- _Data entries_
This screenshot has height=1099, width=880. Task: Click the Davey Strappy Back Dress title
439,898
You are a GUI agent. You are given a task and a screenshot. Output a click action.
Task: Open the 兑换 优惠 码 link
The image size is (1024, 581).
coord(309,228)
---
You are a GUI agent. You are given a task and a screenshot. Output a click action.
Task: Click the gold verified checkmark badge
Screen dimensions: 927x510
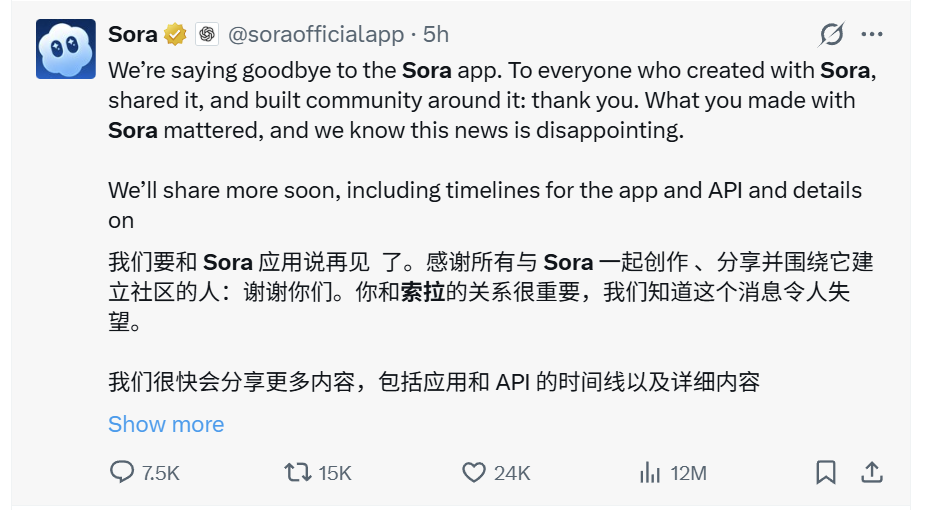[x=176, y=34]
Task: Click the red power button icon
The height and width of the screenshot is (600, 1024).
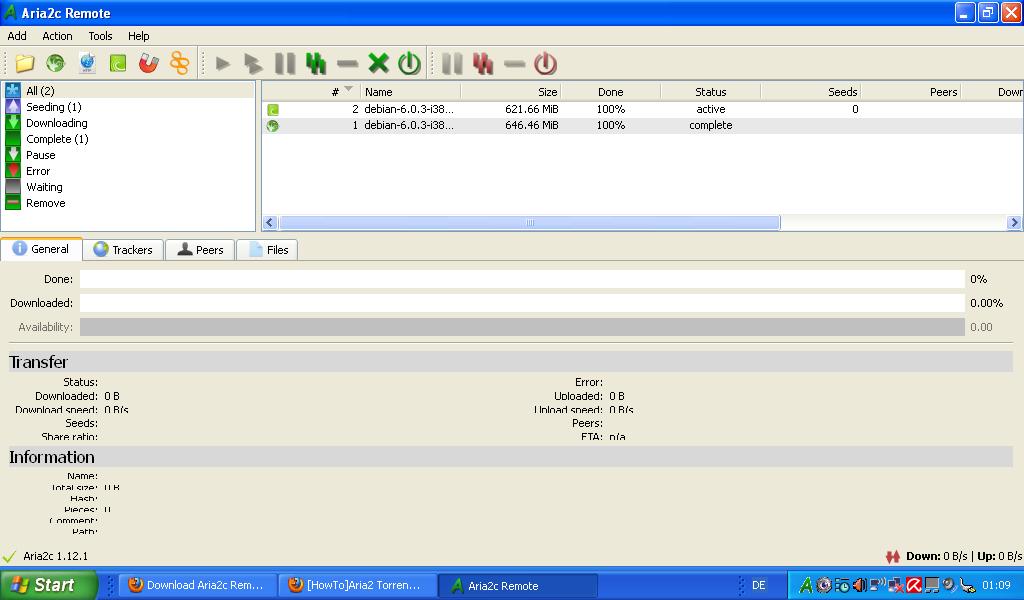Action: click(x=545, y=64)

- _Task goal_
Copy the data word for word, beginning with the line containing "This screenshot has" and ending after the line containing "coord(309,228)".

- _Solution for this task_
This screenshot has height=1099, width=880. Task: Click the Davey Strappy Back Dress title
439,898
You are a GUI agent. You are given a task and a screenshot. Output a click action.
Task: Open the 兑换 优惠 码 link
The image size is (1024, 581).
coord(309,228)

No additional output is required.